In How High We Go In The Dark, a love story blooms over virtual reality, a spaceship’s interiors are painted for years, and elegy hotels comfort the grief-stricken—while turning a great profit. Each chapter of the novel is a dazzling feat of imagination, enough for one to pause and wonder how any mind could come up with ideas this interesting—and this biting. But what the novel does best is crafting compelling characters that force emotion from the reader. By the end, you have a room full of people who you are brutally invested in.
My favourite story is about the rollercoaster of death, where fatally ill children and their families spend the whole day feasting on cotton candy and throwing up on several rides.
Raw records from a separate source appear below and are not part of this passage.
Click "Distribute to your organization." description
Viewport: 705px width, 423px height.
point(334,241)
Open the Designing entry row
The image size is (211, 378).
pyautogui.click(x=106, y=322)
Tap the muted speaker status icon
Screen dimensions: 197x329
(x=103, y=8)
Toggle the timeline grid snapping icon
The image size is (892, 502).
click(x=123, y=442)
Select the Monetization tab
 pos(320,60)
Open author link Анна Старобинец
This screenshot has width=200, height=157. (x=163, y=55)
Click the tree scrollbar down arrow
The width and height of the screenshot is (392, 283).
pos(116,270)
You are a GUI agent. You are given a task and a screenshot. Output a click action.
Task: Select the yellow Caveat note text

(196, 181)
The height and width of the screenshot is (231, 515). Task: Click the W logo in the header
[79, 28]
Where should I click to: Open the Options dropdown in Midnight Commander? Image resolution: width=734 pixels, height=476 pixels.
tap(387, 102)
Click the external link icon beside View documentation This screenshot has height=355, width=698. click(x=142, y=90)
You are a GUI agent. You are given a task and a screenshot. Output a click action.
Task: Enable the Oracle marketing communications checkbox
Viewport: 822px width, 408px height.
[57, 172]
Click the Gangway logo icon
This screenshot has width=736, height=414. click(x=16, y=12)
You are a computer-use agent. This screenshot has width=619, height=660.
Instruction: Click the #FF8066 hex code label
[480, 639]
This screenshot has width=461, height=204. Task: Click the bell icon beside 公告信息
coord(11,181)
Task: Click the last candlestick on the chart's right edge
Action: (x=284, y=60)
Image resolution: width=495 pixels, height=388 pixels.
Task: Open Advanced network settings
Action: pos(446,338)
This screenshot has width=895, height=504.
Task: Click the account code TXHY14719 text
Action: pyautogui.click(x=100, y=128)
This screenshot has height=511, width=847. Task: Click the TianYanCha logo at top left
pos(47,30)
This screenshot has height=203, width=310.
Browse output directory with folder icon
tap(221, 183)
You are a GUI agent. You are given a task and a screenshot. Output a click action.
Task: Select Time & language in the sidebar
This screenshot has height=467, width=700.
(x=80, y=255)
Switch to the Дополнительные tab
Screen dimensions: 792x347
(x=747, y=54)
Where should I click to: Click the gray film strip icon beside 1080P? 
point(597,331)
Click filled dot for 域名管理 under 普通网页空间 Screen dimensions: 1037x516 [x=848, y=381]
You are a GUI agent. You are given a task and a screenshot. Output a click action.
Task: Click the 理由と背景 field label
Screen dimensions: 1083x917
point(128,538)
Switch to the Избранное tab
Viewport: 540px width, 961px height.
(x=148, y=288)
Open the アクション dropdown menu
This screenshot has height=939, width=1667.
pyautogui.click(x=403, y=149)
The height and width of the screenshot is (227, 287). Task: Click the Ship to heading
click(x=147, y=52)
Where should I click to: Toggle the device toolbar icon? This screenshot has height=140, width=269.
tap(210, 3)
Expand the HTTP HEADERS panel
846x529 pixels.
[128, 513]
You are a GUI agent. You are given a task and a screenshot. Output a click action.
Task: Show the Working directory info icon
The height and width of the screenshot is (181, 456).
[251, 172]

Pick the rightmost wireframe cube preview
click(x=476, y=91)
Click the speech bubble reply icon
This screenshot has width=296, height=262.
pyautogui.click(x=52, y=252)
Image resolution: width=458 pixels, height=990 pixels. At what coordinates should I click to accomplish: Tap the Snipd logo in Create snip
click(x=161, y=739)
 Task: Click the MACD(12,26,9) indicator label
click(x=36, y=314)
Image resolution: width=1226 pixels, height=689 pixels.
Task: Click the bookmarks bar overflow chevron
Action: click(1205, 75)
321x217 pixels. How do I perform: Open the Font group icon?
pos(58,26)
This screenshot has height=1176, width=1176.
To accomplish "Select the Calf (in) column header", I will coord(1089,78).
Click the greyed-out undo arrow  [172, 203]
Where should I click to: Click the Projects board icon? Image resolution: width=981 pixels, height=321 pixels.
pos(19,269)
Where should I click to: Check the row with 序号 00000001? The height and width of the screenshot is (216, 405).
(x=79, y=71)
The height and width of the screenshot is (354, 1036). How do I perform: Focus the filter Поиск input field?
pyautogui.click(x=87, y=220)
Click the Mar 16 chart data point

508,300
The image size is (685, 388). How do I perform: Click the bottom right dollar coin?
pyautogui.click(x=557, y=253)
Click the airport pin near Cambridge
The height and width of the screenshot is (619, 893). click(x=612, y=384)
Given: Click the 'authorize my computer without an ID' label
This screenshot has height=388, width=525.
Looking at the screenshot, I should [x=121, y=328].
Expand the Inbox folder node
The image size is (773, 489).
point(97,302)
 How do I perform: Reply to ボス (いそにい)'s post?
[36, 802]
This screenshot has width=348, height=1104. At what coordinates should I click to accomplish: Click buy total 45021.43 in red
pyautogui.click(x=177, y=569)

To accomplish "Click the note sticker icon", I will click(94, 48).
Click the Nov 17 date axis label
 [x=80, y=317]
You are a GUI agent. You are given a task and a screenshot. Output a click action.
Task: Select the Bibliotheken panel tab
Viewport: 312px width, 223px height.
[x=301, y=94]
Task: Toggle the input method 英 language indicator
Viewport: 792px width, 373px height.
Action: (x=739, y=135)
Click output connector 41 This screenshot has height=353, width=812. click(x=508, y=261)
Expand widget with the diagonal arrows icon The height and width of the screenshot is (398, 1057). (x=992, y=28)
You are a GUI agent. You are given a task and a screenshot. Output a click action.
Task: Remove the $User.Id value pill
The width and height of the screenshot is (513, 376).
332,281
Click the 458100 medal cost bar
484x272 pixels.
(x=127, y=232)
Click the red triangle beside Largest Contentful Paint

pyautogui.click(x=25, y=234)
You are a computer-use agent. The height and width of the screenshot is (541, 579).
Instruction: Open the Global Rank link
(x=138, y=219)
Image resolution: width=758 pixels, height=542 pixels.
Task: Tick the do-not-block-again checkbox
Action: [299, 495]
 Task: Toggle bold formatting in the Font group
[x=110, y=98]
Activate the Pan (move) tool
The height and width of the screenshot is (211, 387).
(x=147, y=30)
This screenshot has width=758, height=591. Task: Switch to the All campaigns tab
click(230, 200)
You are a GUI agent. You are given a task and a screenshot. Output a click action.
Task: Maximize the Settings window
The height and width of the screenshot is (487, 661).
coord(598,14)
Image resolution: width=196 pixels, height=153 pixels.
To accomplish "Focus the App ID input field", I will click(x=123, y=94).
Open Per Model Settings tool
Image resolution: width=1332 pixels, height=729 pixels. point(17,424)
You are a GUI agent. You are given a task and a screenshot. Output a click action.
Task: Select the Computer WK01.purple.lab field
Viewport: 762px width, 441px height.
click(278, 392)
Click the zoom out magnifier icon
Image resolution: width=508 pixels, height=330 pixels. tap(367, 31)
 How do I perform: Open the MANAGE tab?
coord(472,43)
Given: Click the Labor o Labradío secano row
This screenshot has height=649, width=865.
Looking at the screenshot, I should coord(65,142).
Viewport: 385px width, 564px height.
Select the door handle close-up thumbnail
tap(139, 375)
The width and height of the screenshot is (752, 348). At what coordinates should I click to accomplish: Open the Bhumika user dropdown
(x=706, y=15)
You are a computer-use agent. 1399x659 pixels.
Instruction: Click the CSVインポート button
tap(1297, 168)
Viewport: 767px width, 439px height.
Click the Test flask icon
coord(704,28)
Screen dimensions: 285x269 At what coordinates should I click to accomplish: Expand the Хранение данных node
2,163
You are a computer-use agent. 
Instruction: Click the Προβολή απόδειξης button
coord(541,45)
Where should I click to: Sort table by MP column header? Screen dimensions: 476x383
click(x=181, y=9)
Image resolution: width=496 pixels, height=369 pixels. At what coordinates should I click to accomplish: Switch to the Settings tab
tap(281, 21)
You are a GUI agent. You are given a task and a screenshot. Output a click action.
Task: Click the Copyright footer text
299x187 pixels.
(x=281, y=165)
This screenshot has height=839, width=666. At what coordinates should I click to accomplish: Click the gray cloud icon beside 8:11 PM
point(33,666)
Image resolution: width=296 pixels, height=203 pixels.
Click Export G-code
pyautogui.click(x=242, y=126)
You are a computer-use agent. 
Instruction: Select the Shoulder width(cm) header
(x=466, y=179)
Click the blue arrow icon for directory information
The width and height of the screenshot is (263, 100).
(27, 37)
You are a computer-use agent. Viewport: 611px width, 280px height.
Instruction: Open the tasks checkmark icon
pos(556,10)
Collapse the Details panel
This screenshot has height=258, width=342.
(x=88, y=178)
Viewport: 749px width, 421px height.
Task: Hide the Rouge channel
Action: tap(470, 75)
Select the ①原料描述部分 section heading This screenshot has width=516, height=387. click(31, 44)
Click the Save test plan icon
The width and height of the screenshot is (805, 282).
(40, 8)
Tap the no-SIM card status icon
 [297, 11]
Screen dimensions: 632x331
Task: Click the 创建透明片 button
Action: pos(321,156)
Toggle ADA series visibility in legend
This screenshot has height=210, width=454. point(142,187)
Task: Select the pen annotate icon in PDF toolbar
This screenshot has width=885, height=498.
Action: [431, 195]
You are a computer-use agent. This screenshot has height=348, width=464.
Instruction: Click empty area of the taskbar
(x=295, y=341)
The last ride is a rollercoaster with a sudden drop—their necks snap, and they are killed on the spot—leaving their last days on earth filled with sickly sweet happiness.
Announcement: I have been tinkering with the idea of starting a bookcrumbs book club! But I am currently gauging interest, so please email me at mahikadhar@gmail.com if you are interested, or comment down below. We can host a hybrid event so that people from Delhi NCR can meet in person, and those from all over the world can join via Zoom. I picture it as a coven (or Matisse’s La Danse) of readers with different thoughts and tastes who can meet over a drink! Let me know if this excites you.
Film - Interstellar
Song - Casimir Pulaski Day by Sufjan Stevens
Would love to be a part of the bookclub! :)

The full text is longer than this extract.